According to official nutritional data, a 100-gram serving of raw, ripe tomatoes contains approximately 18 calories, making it an incredibly low-energy food. This information is crucial for those monitoring their energy intake and highlights why learning how many calories are in 100 g of tomatoes is vital for dietary planning.

Quick Summary

A 100g portion of raw tomatoes typically has 18 calories, while concentrated forms like sundried tomatoes are significantly higher. This low-calorie food is rich in vitamins, minerals, and antioxidants.

Key Points

  • Low Calorie: 100g of raw tomatoes contains only around 18 calories, making them ideal for weight management.

  • Rich in Nutrients: Tomatoes are packed with vitamins C, K1, and A, along with minerals like potassium and folate.

  • Lycopene Powerhouse: A key antioxidant, lycopene, is found in tomatoes. Its absorption is enhanced when tomatoes are cooked.

  • Processing Matters: Dried and concentrated tomato products like sundried tomatoes have significantly more calories per 100g due to water removal.

  • Versatile Ingredient: Tomatoes can be enjoyed fresh, cooked, roasted, or in sauces, making them easy to incorporate into a healthy diet.

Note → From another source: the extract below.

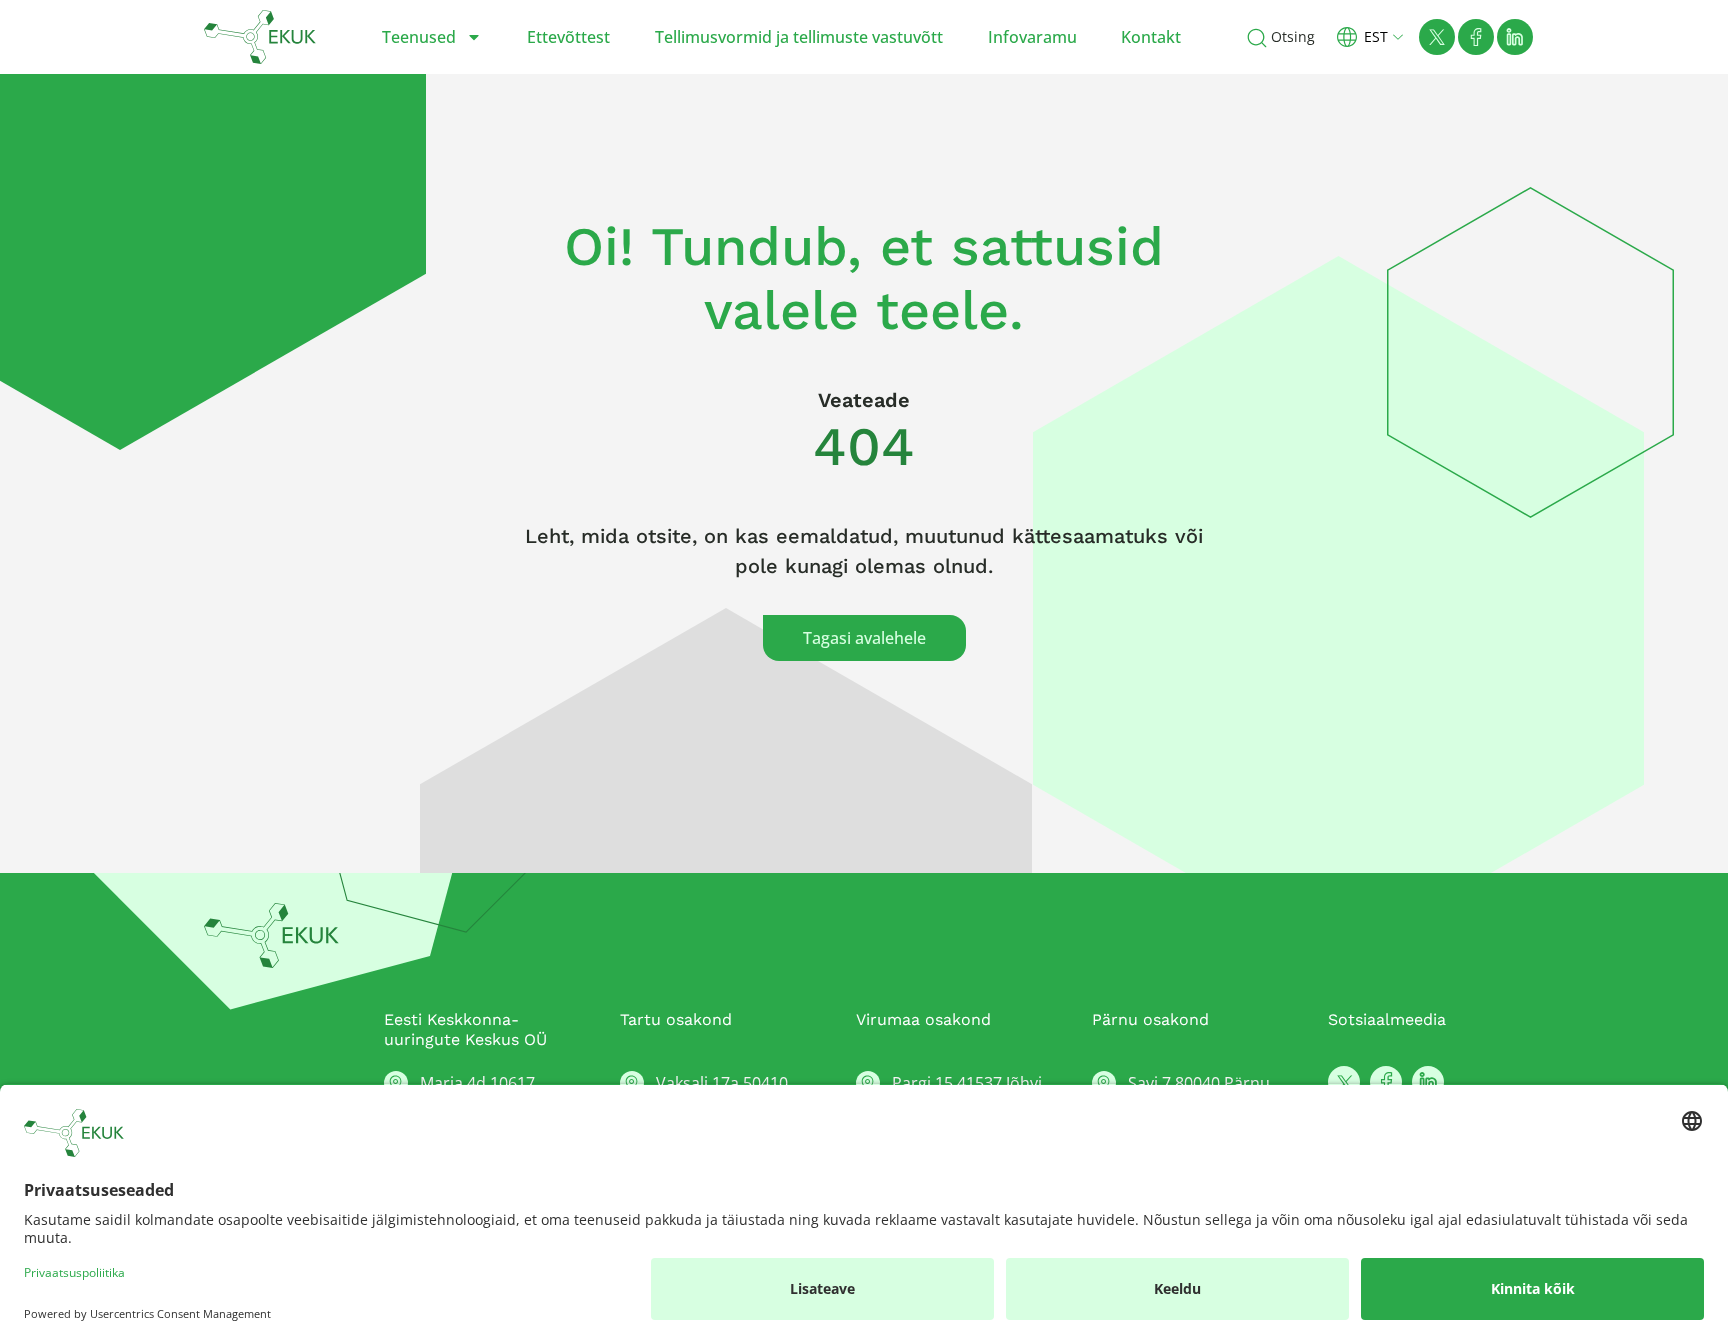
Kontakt (1151, 37)
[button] (1378, 36)
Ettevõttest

  • Hydrating: Composed of roughly 95% water, tomatoes are a refreshing and hydrating food source.

In This Article

Understanding Tomato Calories

At its core, a tomato is mostly water, which is why its calorie count is so low. On average, a ripe, red tomato is about 95% water. This high water content means you can consume a relatively large portion without adding significant calories, making it a satiating and diet-friendly food. The remaining 5% is where the limited caloric energy and potent nutritional benefits are found, primarily from carbohydrates and fiber.

The Full Nutritional Profile of 100g of Tomatoes

Beyond its meager calorie count, a 100-gram serving of tomatoes offers a rich array of nutrients vital for health. This includes essential vitamins, minerals, and powerful antioxidants.

  • Macronutrients:
    • Carbohydrates: Approximately 3.9 grams, primarily from natural sugars like fructose and glucose.
    • Dietary Fiber: About 1.2 grams, which aids in digestion and promotes satiety.
    • Protein: A small amount, roughly 0.9 grams.
    • Fat: Extremely low, at around 0.2 grams.
  • Micronutrients:
    • Vitamin C: Provides about 28% of the recommended daily intake in a medium tomato, bolstering the immune system.
    • Potassium: An essential mineral for blood pressure and heart health.
    • Vitamin K1: Important for blood clotting and bone health.
    • Folate (B9): Crucial for tissue growth and cell function.
  • Antioxidants:
    • Lycopene: A carotenoid with potent antioxidant properties that gives tomatoes their red color. It's protective against certain cancers and heart disease.
    • Beta-carotene: This antioxidant converts to Vitamin A in the body.

How Cooking and Processing Affect Calorie Count

While raw tomatoes are a nutritional powerhouse, their calorie and nutrient profile can change based on preparation. Cooking, drying, or adding ingredients like oil can significantly alter the final energy density.

  • Cooking: Gently heating tomatoes, such as in a sauce, does not drastically change the calorie count but can increase the bioavailability of lycopene, making it easier for the body to absorb. For example, 100g of cooked tomatoes still hovers around a very low 18 calories.
  • Sundried Tomatoes: The drying process removes almost all the water, concentrating the sugars and nutrients. This dramatically increases the calories. A 100g portion of plain sundried tomatoes can contain approximately 258 calories. If they are packed in oil, the calorie count rises even further, often to over 200 calories per 100g, depending on the oil content.
  • Tomato Paste and Sauce: Concentrated products like tomato paste will have a higher calorie density than raw tomatoes due to water removal. Canned sauces can also have added sugars and oils, which increase both calories and sodium content. It is always important to check the label for processed tomato products.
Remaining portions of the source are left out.